Bentley has recently applied a generalized Hoek and Brown (HB) model to simulate the behavior of brittle rocks in underground excavations.
The HB failure criterion has been widely utilized over the past decades as it assumes a non-linear correlation between the principal stresses at failure, a fact that is consistent when studying the response of brittle rocks. The criterion is empirical and is based on data obtained from laboratory tests.
However, the HB criterion itself does not account for a post-peak behavior section, therefore, many researchers have incorporated perfect plastic models or strain-softening models to simulate the mechanical response of brittle rocks after they reach the peak stress.
The current approach that Bentley implemented includes: a hyperbolic softening model to determine the post-peak behavior of brittle rocks, a plastic flow characterized by non-linear dilation and a viscous regularization approach. The yield model is proposed by a study made by Jiang in 2017 that can be found here.
The research's purpose was to conduct numerical analysis via PLAXIS 2D, in order to evaluate the performance of the selected yield criterion and to simulate failures characterized by shear bands.
The rockmass degradation is taken into consideration via a hyperbolic decrease of the material properties which are associated with the HB criterion mb and s. The non-linear dilation pattern was also simulated via a hyperbolic function for the parameters associated with the HB criterion. The viscous regularization method was utilized to solve a specific problem that emerged in numerical models when strain localization is studied.
A series of numerical biaxial tests was firstly conducted to derive the effect of the internal length (a temporal gradient that predicts the shear band thickness during the degradation process). The results showed that this internal length is mainly impacted by the fluidity parameter. The effect was repeatedly studied with a different discretization of the model. The findings suggest that the thickness of the shear band remains the same when the total number of elements is more than 5000.

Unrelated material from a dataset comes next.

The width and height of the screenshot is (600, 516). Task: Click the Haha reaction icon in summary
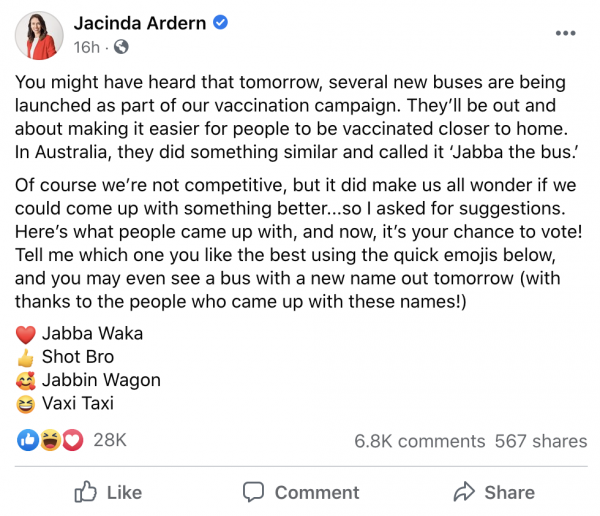(x=50, y=440)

The Finite Element 2D model takes into consideration the 3D rock-support interaction via the ground reaction curve and the support characteristic curve which practically predict the rockmass and support equilibrium taking into account the tunnel's advancement.

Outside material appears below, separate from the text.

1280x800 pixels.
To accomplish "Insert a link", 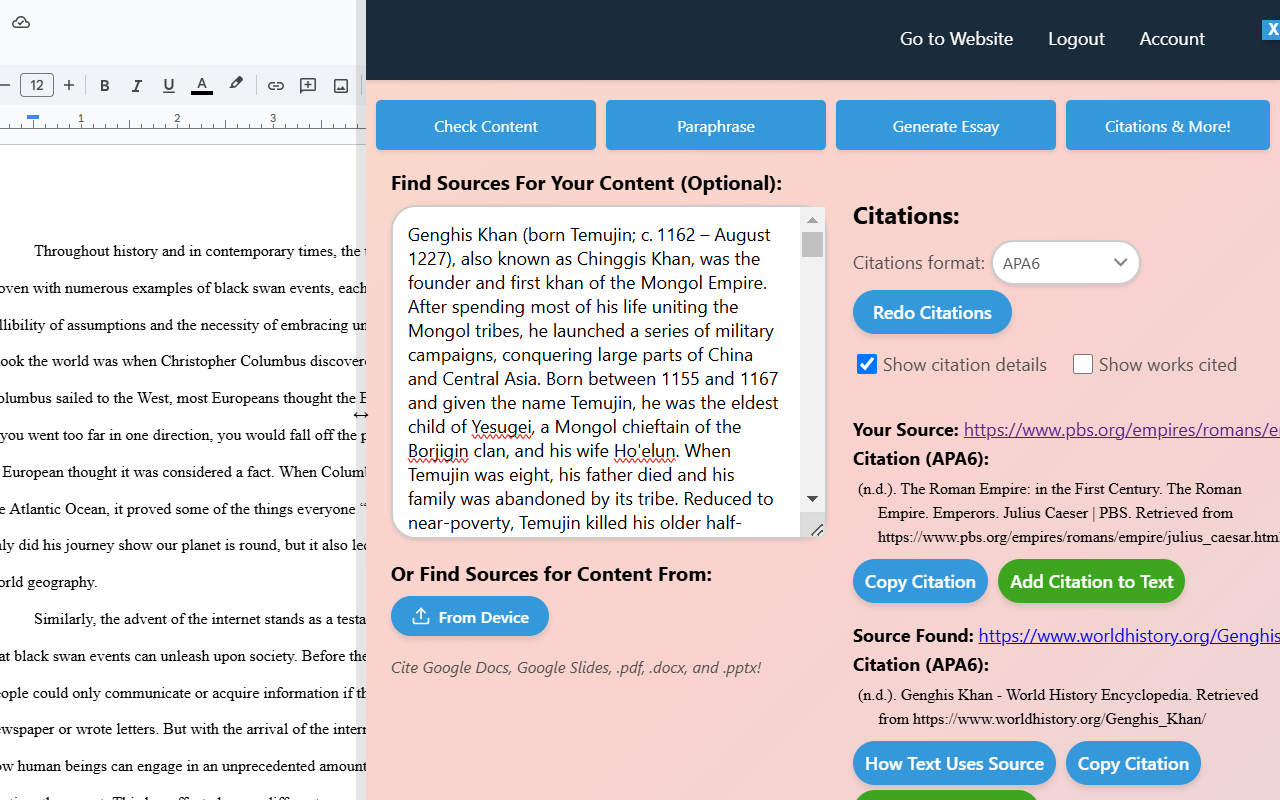I will tap(276, 85).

The performance of the new, sophisticated model was evaluated in tunnel excavation problems. Tunnels are underground structures that are gradually excavated in more difficult conditions as technology and computational tools improve. Thus, accurately predicting the behavior of brittle rocks is of high importance to derive the excavation method and the temporary and final support lining.

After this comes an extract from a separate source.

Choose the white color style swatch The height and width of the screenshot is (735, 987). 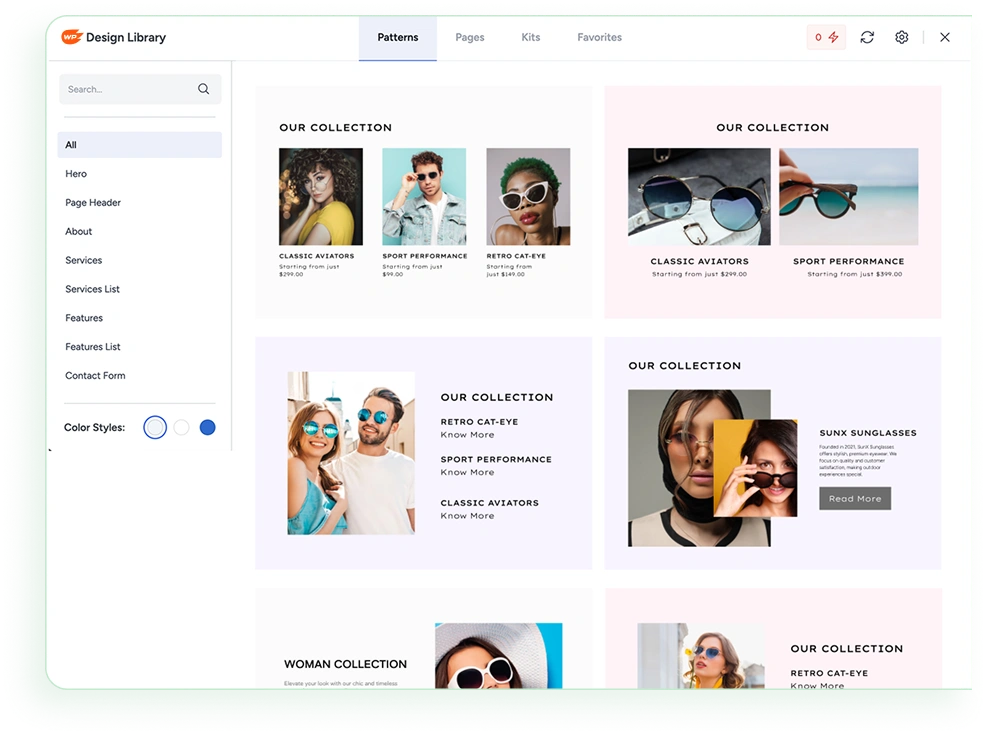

In particular, a tunnel in the Donkin-Morien coal mine located in Canada was studied to assess the performance of the model. The tunnel was excavated at depths that reached 200 meters below the seabed and was thoroughly monitored. As a result, there were a lot of data that could be used to compare the actual behavior of the rockmass-structure interaction with the numerical models. By comparing a cross-sectional area of the simulated and of the actual tunnel, it was deduced that the model accurately predicts displacements and the plastic modules despite underestimating the depth of the plastic zone.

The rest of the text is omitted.